ITSPACE: Monotone Gaussian Optimal Transport Updates
Abstract
Covariance matrices compactly summarize feature distributions in many machine-learning pipelines, including domain adaptation and Gaussian embeddings. Under a Gaussian approximation, the unregularized Wasserstein-2 optimal transport (OT) discrepancy reduces to the Bures--Wasserstein (BW) distance between symmetric positive definite (SPD) covariance matrices. We introduce ITSPACE (Iterative Transport for Stable Proximal Alignment of Covariance Embeddings), a lightweight few-step method for covariance alignment under tight compute and memory budgets: it maintains a low-rank representation and produces a valid covariance estimate at every iteration through simple closed-form updates.
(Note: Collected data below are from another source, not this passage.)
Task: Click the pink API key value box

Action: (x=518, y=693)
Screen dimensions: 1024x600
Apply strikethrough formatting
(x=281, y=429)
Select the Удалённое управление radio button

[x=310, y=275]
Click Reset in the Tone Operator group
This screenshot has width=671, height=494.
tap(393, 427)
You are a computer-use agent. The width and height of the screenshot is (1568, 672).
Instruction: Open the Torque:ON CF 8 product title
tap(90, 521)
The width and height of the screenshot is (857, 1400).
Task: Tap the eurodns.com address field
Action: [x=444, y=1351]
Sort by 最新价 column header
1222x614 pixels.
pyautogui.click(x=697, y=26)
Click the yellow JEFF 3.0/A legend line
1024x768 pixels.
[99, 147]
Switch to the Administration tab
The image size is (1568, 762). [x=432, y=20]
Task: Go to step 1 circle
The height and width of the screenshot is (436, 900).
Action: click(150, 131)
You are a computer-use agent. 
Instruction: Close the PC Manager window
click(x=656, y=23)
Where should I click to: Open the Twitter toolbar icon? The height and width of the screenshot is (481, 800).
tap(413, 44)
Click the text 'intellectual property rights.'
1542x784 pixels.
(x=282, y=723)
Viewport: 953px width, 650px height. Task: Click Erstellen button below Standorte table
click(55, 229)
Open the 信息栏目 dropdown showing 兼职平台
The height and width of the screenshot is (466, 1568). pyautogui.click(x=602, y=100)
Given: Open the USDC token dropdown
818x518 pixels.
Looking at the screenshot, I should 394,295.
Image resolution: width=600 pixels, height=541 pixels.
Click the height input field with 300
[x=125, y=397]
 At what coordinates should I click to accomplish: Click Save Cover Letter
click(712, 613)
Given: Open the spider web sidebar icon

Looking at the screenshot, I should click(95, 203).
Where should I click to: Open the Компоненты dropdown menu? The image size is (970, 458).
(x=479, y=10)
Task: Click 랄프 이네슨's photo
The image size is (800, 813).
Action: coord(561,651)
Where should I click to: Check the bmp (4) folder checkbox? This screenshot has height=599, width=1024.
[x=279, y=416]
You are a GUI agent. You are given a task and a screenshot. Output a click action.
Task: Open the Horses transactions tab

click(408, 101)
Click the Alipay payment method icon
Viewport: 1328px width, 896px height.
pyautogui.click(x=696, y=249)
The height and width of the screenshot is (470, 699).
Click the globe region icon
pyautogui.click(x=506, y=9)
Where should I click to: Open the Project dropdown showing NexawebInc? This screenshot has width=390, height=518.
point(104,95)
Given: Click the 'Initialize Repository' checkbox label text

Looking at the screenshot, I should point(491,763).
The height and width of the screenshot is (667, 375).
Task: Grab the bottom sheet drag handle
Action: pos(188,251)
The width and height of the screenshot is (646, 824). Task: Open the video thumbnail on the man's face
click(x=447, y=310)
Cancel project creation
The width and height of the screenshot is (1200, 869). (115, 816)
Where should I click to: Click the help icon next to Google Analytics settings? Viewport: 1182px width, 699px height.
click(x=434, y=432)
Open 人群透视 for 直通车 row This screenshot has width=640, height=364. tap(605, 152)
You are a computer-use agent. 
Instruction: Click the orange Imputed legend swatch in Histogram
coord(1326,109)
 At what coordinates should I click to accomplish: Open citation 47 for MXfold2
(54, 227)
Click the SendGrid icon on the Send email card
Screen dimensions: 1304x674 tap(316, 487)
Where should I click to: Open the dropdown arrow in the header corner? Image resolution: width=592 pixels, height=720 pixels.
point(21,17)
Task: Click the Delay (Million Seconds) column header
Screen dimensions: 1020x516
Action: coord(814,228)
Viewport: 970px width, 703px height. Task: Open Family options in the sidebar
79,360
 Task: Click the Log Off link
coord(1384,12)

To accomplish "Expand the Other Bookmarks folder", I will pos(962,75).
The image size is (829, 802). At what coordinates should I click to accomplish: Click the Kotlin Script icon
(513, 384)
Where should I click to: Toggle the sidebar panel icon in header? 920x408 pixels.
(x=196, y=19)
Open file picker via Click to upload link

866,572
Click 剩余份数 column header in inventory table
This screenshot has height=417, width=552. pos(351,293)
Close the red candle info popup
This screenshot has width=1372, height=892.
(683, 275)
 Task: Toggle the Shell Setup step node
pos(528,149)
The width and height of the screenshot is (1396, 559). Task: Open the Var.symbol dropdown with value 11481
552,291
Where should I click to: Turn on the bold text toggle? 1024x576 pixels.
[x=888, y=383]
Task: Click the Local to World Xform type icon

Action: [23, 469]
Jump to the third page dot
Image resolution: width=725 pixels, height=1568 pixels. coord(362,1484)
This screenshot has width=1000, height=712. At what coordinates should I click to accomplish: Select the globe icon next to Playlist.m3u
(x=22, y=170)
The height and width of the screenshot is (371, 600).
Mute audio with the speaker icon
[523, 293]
ITSPACE is designed for the rank-budgeted, anytime regime relevant to covariance-based domain adaptation and test-time moment matching: under exact computations, each step provably decreases the exact BW distance, and under approximate linear-algebra steps we provide a computable certificate bound that quantifies any deviation from monotone descent. Empirically, in the strict few-step regime ITSPACE reaches the same BW distance thresholds faster than BW-targeting gradient descent under a common rank budget, and is more stable than Euclidean, alternative-geometry, and entropically regularized baselines.